I chose a recipe that Mallmann says is one of his easiest, however, he goes on to say that “the flavors and texture- bitter, sweet, fruity, floral, herbal, and smoothly creamy – are supremely intense and complex.” While he recommends preparing this outdoors due to the amount of smoke it creates, if you have a good ventilating system, a cast iron skillet over a medium-high heat works extremely well.
We loved the flavors in this dessert. There is that right mix of charring the citrus that Mallmann refers to. It was cooked perfectly without crossing over that line where it becomes overly burned. This is a simple yet elegant dessert and quite impressive to serve to company during the holidays.

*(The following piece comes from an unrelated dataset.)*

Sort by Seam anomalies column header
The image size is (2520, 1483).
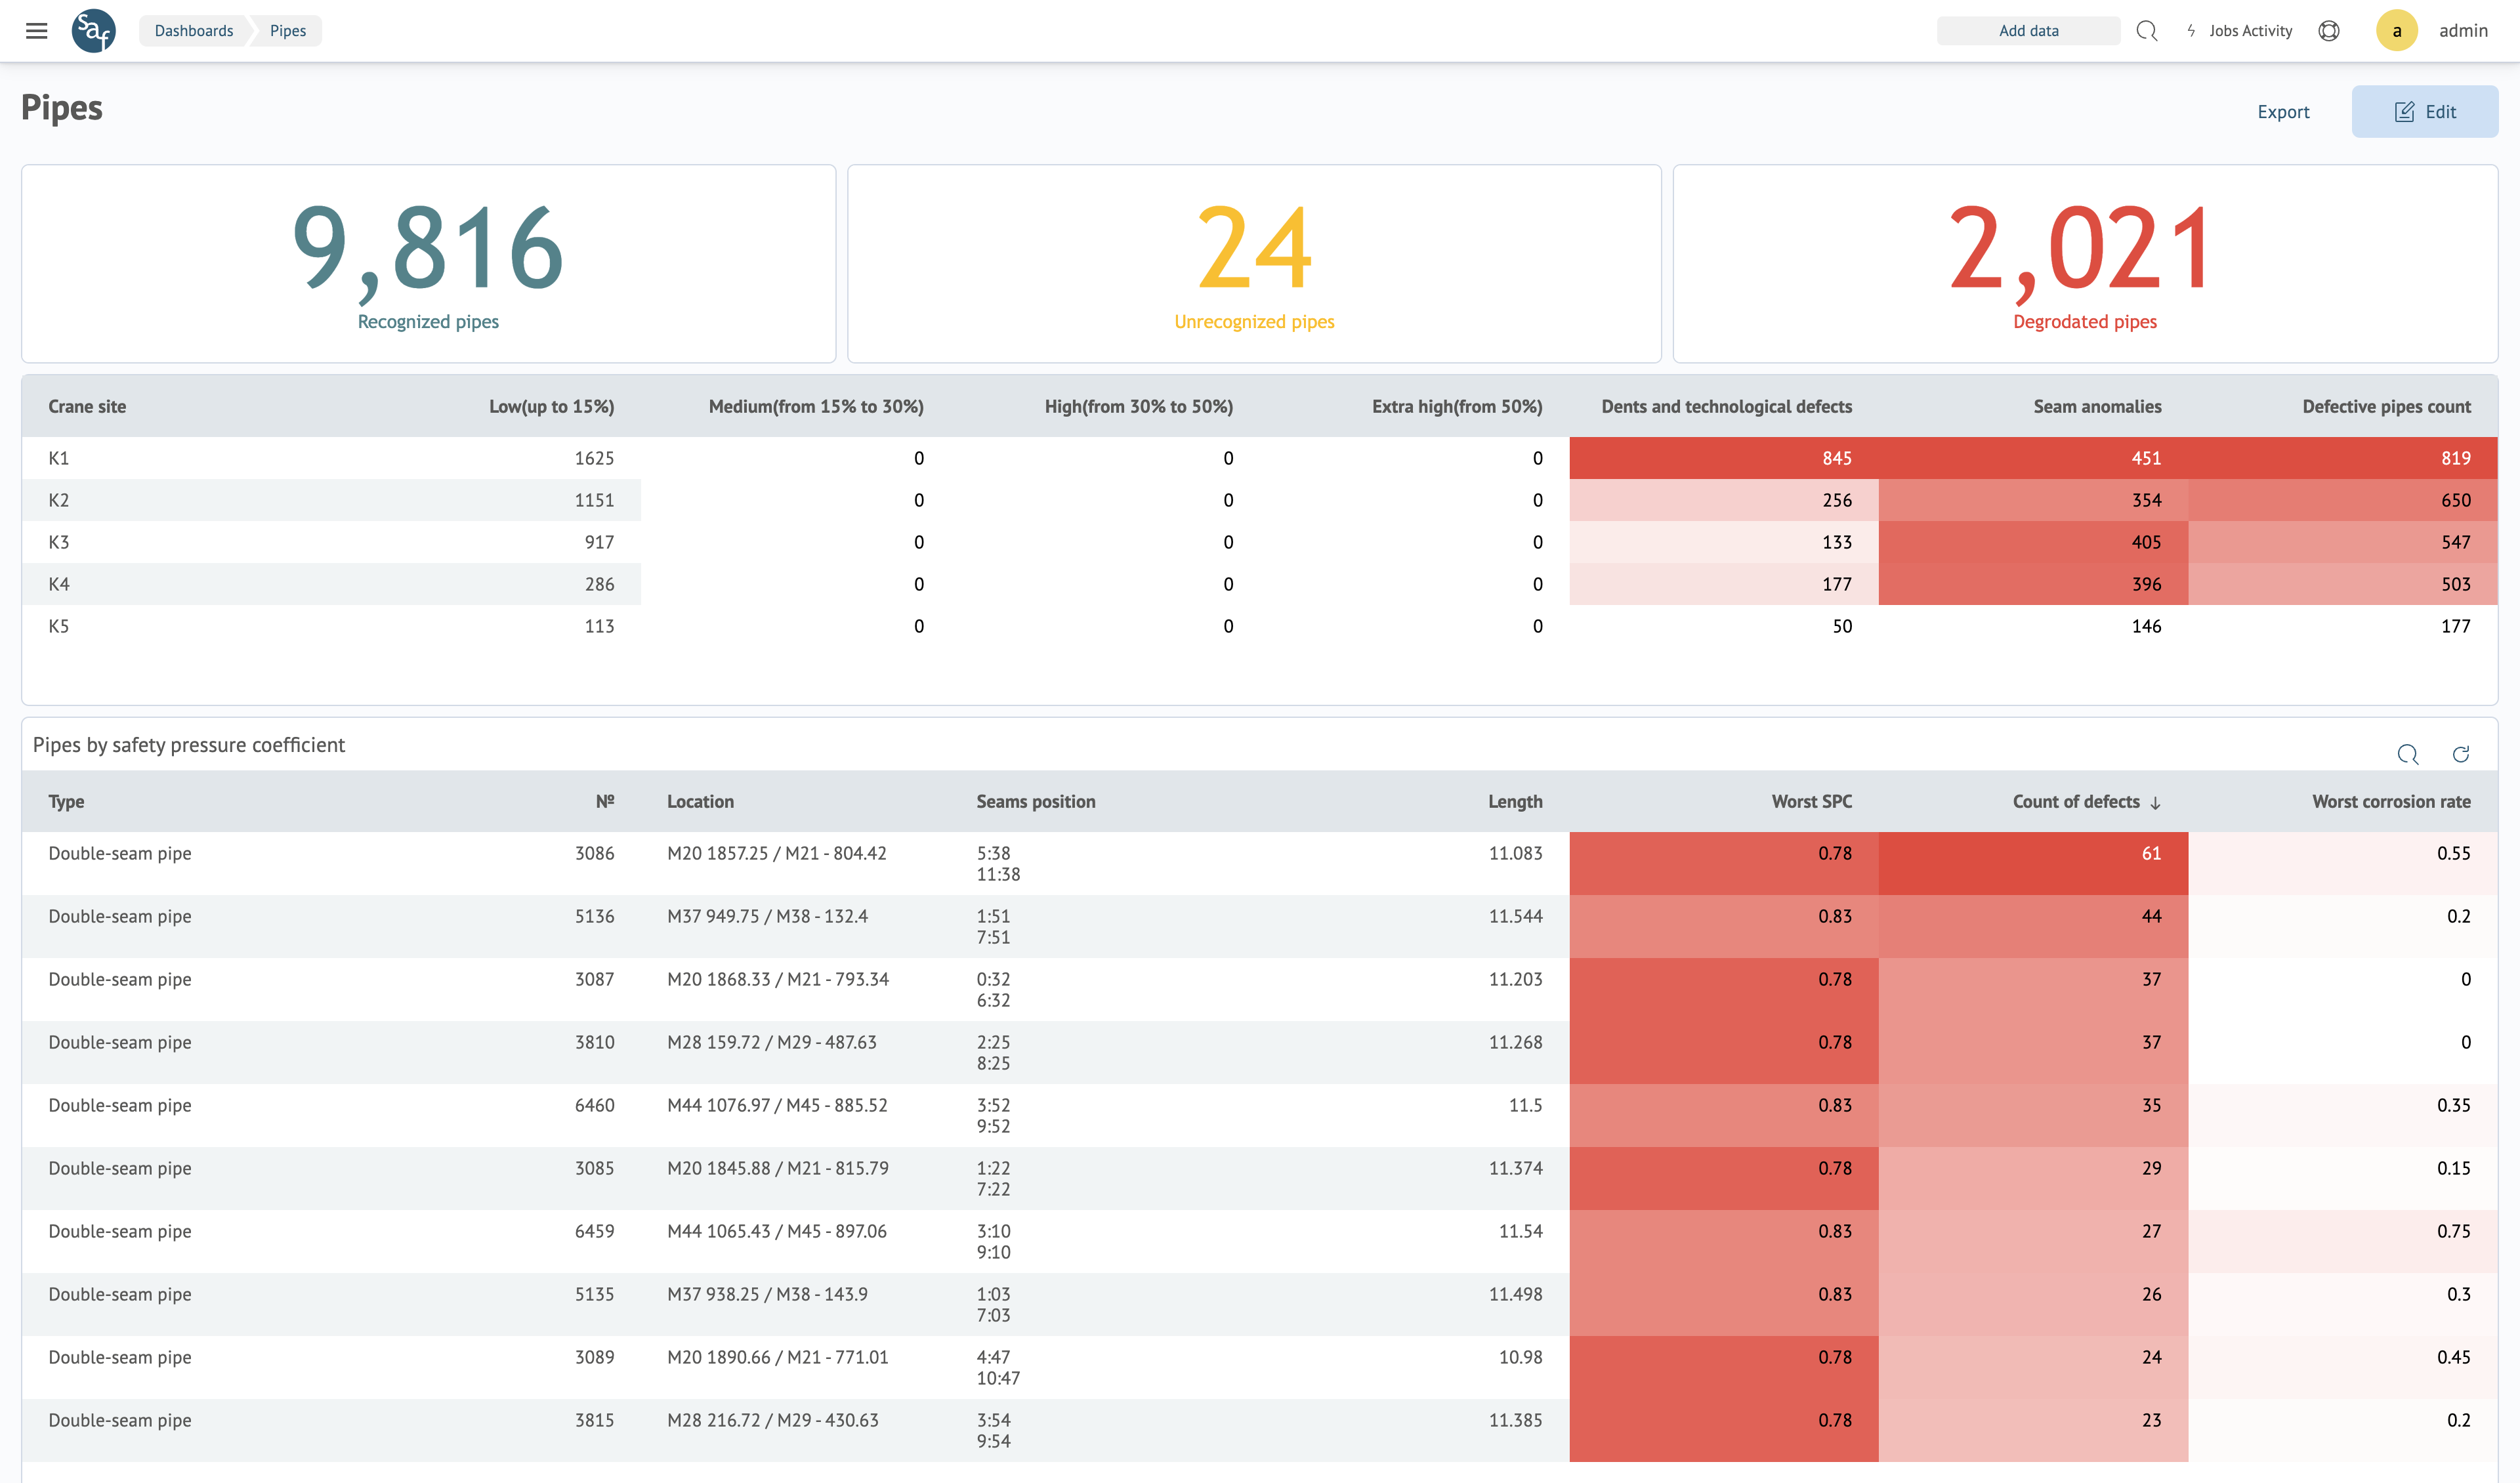point(2097,406)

I would highly recommend reading more about these cooking techniques and trying some of the other recipes in Mallmann’s book, Seven Fires. It is far more than a cookbook. Mallmann shares stories about his life with the reader and his inspiration for this book. He also explains these cooking methods in depth. I now know why John Fleer was so fascinated with Francis Mallmann and the Seven Fires and why he and Mitch Sheppard were inspired to create this dinner.
* Disclosure – I was a guest of Ruka’s Table for this dinner. The opinions expressed are my own and I was in no way compensated for writing this article.
Burnt Oranges with Rosemary
Yield: 4 servings
Prep Time: 15 minutes
Cook Time: 5 minutes
Total Time: 20 minutes
2 tablespoons fresh rosemary leaves
1/2 cup sugar
1 cup plain thick Greek yogurt
1. Cut both ends off the oranges. One at a time, using a sharp paring knife, remove the peel and all the white pith from each orange in strips, working from top to bottom all the way around the orange. Cut the oranges crosswise in half and plate them on a plate cut side up.
2. Sprinkle the rosemary leaves over the oranges, and push some of the rosemary leaves into them so they adhere. Sprinkle half the sugar on top.
3. Heat a chapa or large cast iron skillet over medium-high heat. Spread the remaining sugar on the cooking surface and when it begins to melt, put the oranges cut side down on the sugar. Do not move them for 3 to 4 minutes, and adjust the heat so that the cut side burns nicely but does not smell acrid and the oranges are softened.
4. Transfer "burnt" side up to individual plates. Spoon the yogurt next to the oranges. Drizzle the burnt sugar and juice from the pan over the oranges and yogurt and serve.